In tutto questo, che ruolo hanno avuto gli adulti? "Non significativo, purtroppo in un caso un professore è anche riuscito a peggiorare le cose: visto il dislivello della classe in latino e greco aveva deciso di abbinare un tutor ai ragazzi che avevano più difficoltà e a me è stato affidato un compagno di classe con cui studiare e fare dei compiti. Lui però non voleva lavorare con me e ha rifiutato il mio aiuto arrivando poi impreparato alla prova. Il prof ha incolpato me, accusandomi in una qualche maniera di non voler condividere le mie conoscenze e di volermi isolare. Aveva capito che se stavo in disparte era solo per colpa mia. Per me è stato orribile perché erano le mie materie preferite e da lì in poi averlo come insegnante è stato molto difficile". 

Milena (il nome è di fantasia) è una delle ragazze che hanno risposto all'open call del progetto "Sembianze" sul tema del bullismo e del cyberbullismo. Le storie raccolte (hanno partecipato oltre 60 ragazzi fra i 18 e i 35 anni) sono diventate una performance ospitata dal MAMbo, dal Dipartimento Educativo del museo. E che cosa raccontano questi giovani, che a distanza di qualche anno possono vedere e valutare queste esperienze con un po' di 'distanza'? Storie a tratti terrificanti, dolorose e purtroppo più diffuse di quel che pensiamo. Alcuni estratti: 

“Quando alzavo la mano ridevano già tutti. Mi chiesero di spogliarmi e lo feci senza sapere ancora perché, restando lì in mutande davanti a loro. Cinque anni di inferno (alle superiori). I più brutti della mia vita. Mi sono tatuato la parola LOSER: perdente. Poi quella parola si è trasformata in: LOVER, amante”.
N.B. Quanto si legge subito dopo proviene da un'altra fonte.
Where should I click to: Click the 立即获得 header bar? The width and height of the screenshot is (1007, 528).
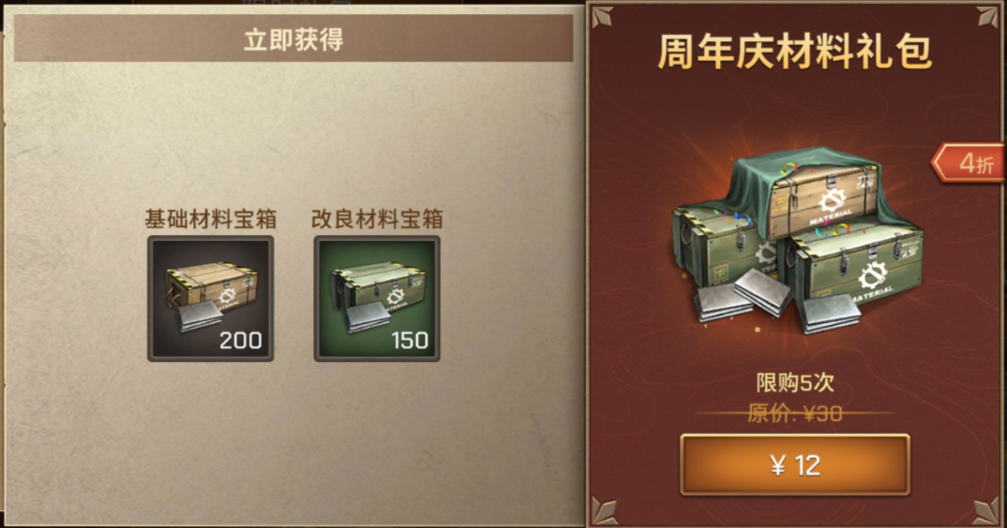tap(293, 39)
“Mi hanno inserito in una chat e mi istigavano al suicidio perché secondo loro non meritavo di vivere. Mi sentivo cenere, non valevo niente”

“Un amico ha avuto un incidente: la bici non si era fermato. Abbiamo scoperto che dei bulli gli avevano rotto i freni: vederlo ridotto così sapendo che non era stata una disgrazia è stato doloroso. Lui li ha perdonati”.
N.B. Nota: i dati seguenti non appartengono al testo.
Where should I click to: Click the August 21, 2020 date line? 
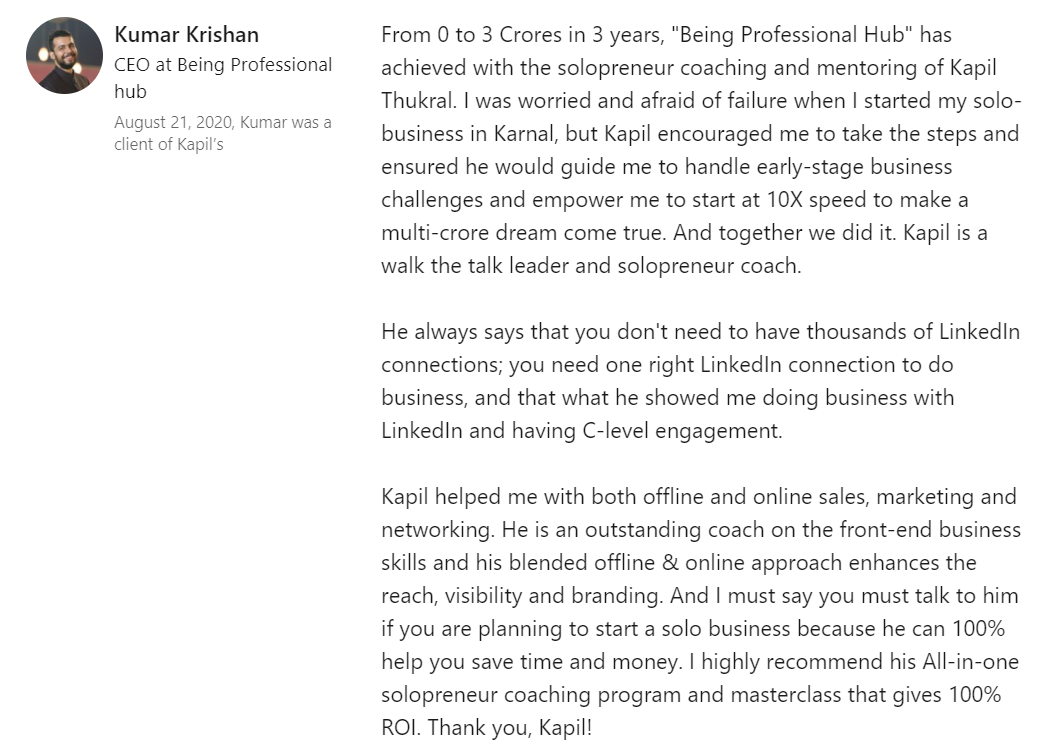(x=222, y=123)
“Ho un cognome che mi ha messo in difficoltà da sempre. Pugni e calci, ero la sfigata”.

“Mi hanno lanciata in un anfratto e mi hanno schiacciata al muro, non riuscivo respirare. Avrei voluto un adulto che mi proteggesse”

 “Mi dicevano che ero una sfigata. Ero oggetto di una violenza ingiustificata. Il ricordo che ho dei docenti era il mio interrogativo: perché non intervengono? Mi hanno aiutata i miei genitori”.

I miei compagni di scuola mi hanno buttata nel bidone della spazzatura e nella mia testa avevano ragione loro anche se non capivo cosa facevo di male. Mi sono sentita morire dentro, ma sono sopravvissuta”.

“Lui aveva paura del nostro gruppo e io non capivo perché continuasse a farsi chiamare ‘gay”.

“Mi chiamavano marocchino, non mi invitavano ai compleanni. Io davanti a loro ridevo, ma poi a casa piangevo. Una volta mi hanno lanciato degli oggetti di ferro”.